[Collected data entries]
□ □ □ □
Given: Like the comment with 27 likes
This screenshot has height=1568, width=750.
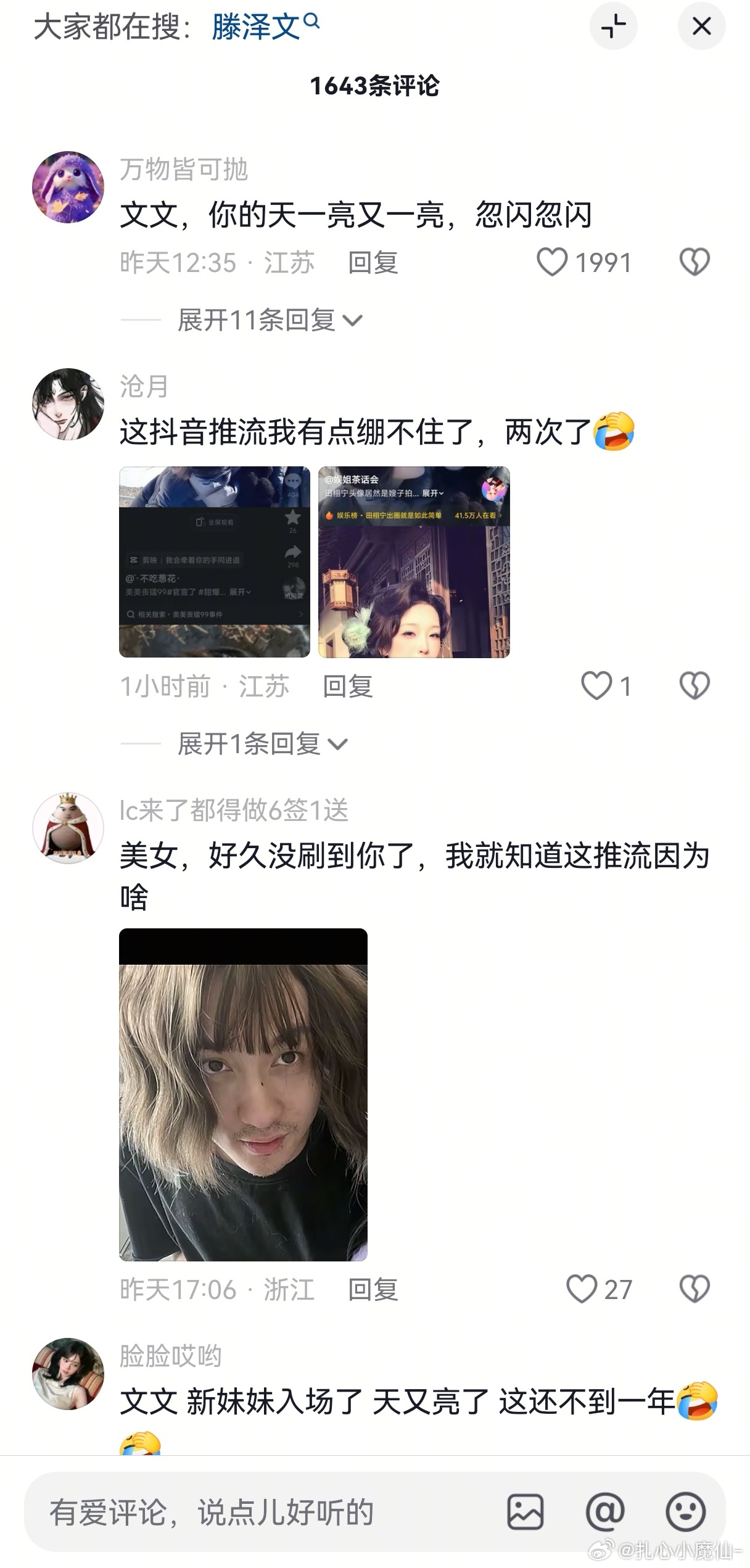Looking at the screenshot, I should (x=582, y=1289).
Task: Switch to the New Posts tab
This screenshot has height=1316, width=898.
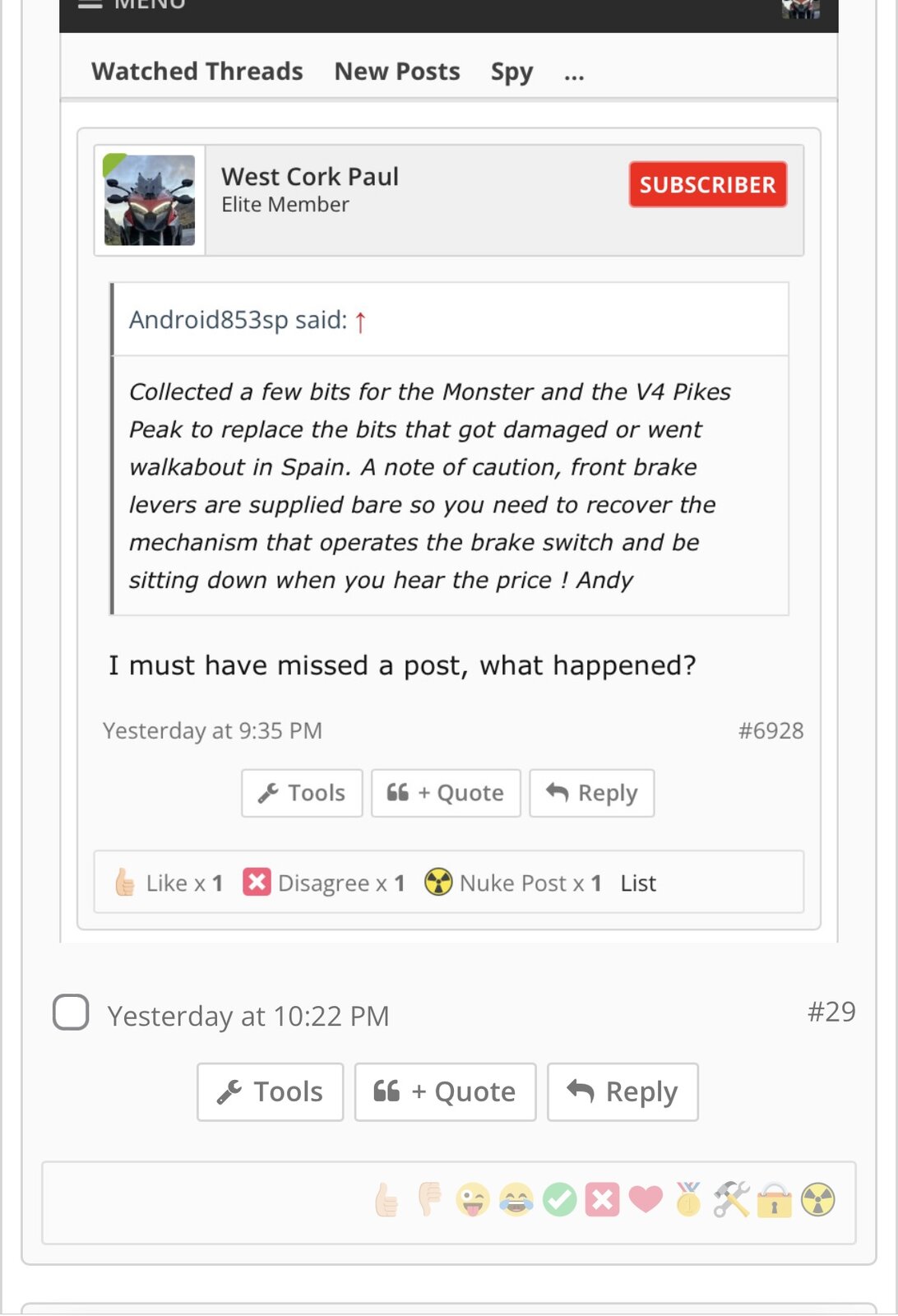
□ □ □ □
# EXERCISE REQUIREMENTS
The copy should hold every entry above word for word and none of the pictures.

# EXPECTED ANSWER
Given: Like the comment with 27 likes
This screenshot has height=1568, width=750.
Looking at the screenshot, I should (x=582, y=1289).
Task: Switch to the New Posts tab
This screenshot has height=1316, width=898.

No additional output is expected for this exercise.